Monday, May 28, 2018

Book Review: "Don't Believe It" by Charlie Donlea

Looking for your next beach read? I think I've found it for you: Charlie Donlea's Don't Believe It. A unique storytelling style, full of twists and turns and surprises, this one will keep even the most jaded of thriller readers guessing at least a little bit.

Ten years ago, medical student Grace Sebold and her boyfriend Julian Crist were in St. Lucia, celebrating the wedding of two of Grace's closest friends. After being apart for most of their relationship, Grace and Julian were finally going to be in the same place, as they were both matched to the same residency program. But one night, Julian was murdered, and Grace was the prime suspect.

There was both physical and circumstantial evidence pointing to Grace as Julian's murderer, and it didn't take long for a jury in St. Lucia to convict her. Grace has spent 10 years in jail, pursuing every avenue to get the verdict overturned, all to no avail. But then her pleas pique the curiosity of Sidney Ryan, an up-and-coming documentary filmmaker whose previous work helped exonerate three criminals.
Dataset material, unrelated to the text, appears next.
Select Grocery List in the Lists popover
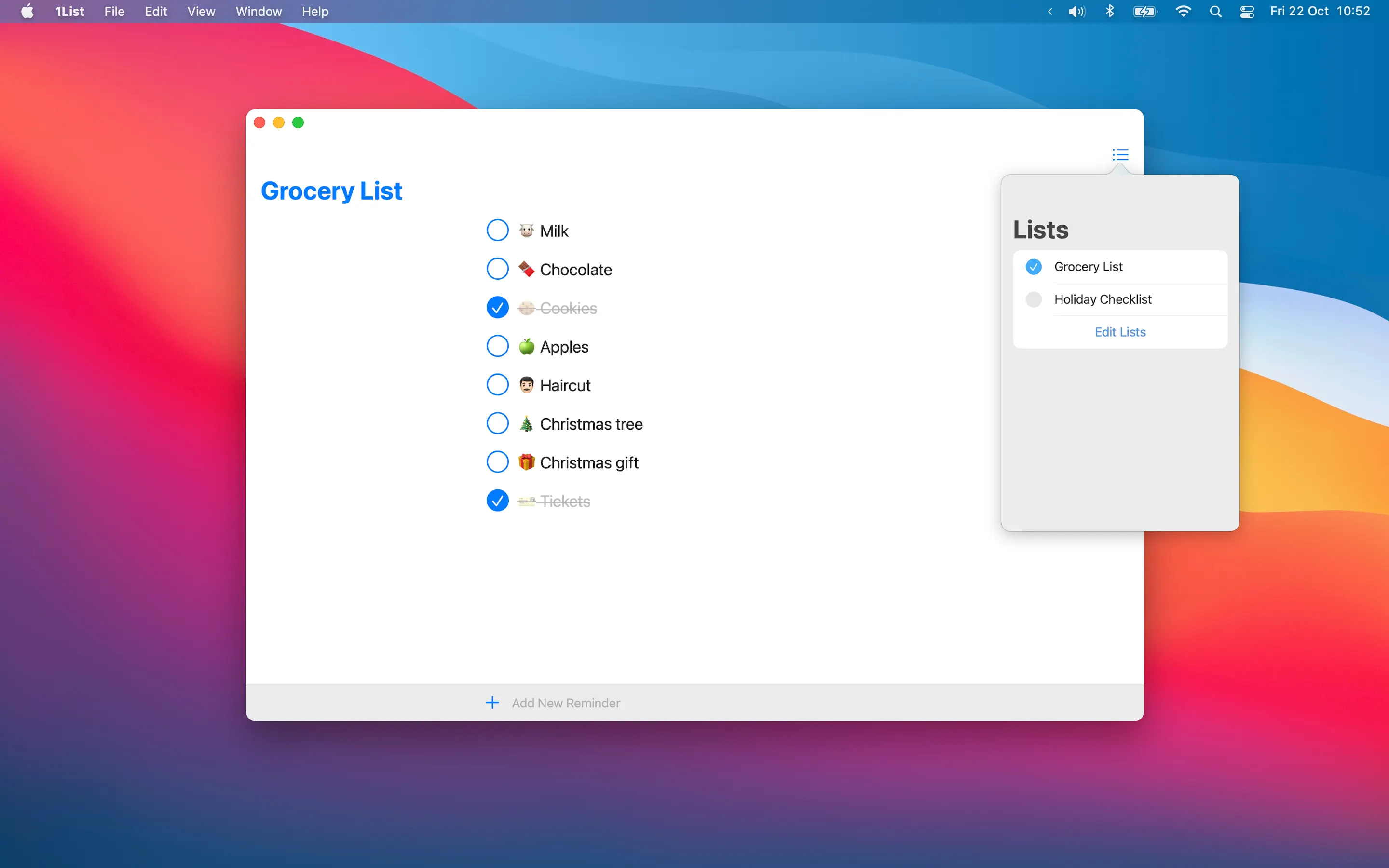Viewport: 1389px width, 868px height. coord(1088,266)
Even though Sidney remembered watching Grace's trial as it unfolded in the media and there seemed to be a preponderance of evidence, she feels there's more to Grace's pleas of innocence than simply wanting out of jail. The documentary she begins producing, The Girl of Sugar Beach, promises to explore the murder from all angles, and within a few weeks, after some eye-opening discoveries, it becomes the most watched documentary in television history.
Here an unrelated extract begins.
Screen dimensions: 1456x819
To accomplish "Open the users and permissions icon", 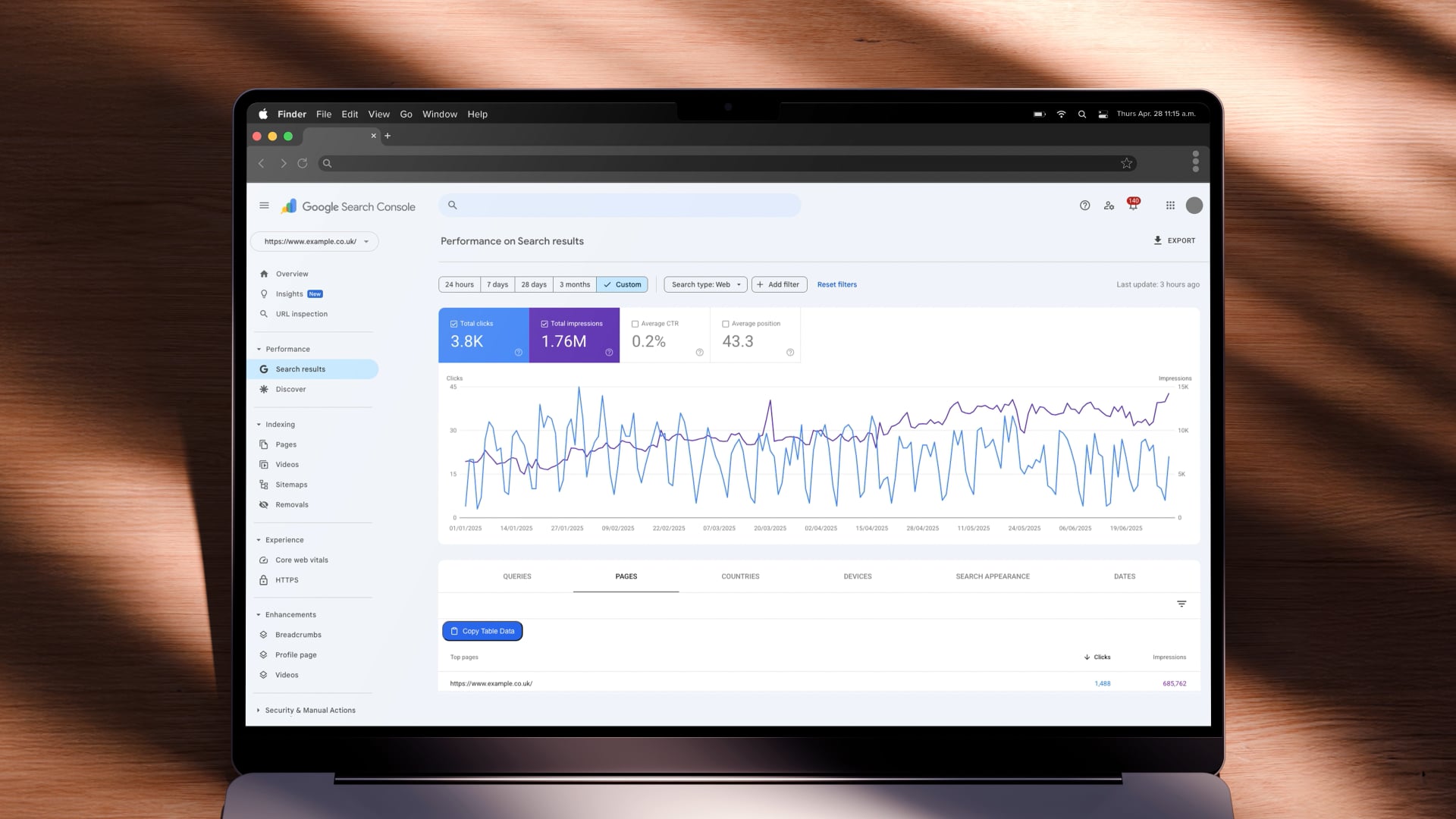I will (1109, 206).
Every week, the world is held in thrall by the documentary. As Sidney starts uncovering mishandled evidence, additional suspects, and what amounted to a conspiracy to convict Grace quickly all those years ago, she also finds some anomalies she can't quite explain. While the success of The Girl of Sugar Beach will allow Sidney to dictate the path of her career, she has to make a crucial decision: does she pursue ratings, or the truth? Will pursuing the former obscure the latter, and could it result in Julian's killer going (or continuing to go) free?

You can get more of a plot synopsis on Goodreads, Amazon, and other sites, but I'm going to stop now. I went into Don't Believe It almost completely blind to what the book was about, and I feel that was a pretty terrific decision.

This book grabbed me from the very first page. I had suspicions about would happen (I'm one of those thriller readers who suspects every character in a book), but Donlea kept flipping the script little by little, so I wasn't sure exactly what to expect. Even as new characters were being introduced, I wondered what the outcome would be, and while I don't know that I was completely satisfied, I like the premise that was hinted at.

I have never read any of Donlea's previous books, so I was really impressed with his storytelling. He took you into to the production of the documentary, and you watched information unfold as Sidney and her crew did. The narration shifted between the past and the present, between a few different characters—sometimes you're not even sure who is narrating.

I will say that there were a few plot threads that were introduced that didn't get explored, and I don't know if Donlea was purposely throwing in some red herrings to confuse the reader or if they just didn't get picked up. That was a little frustrating for me, because there were a few points I didn't understand.

Beyond that, I devoured Don't Believe It pretty quickly. I anticipate seeing lots of people doing the same this summer, whether on the beach, on the plane, or elsewhere. It's definitely a thriller worth diving into!

NetGalley and Kensington Books provided me an advance copy of the book in exchange for an unbiased review. Thanks for making this available!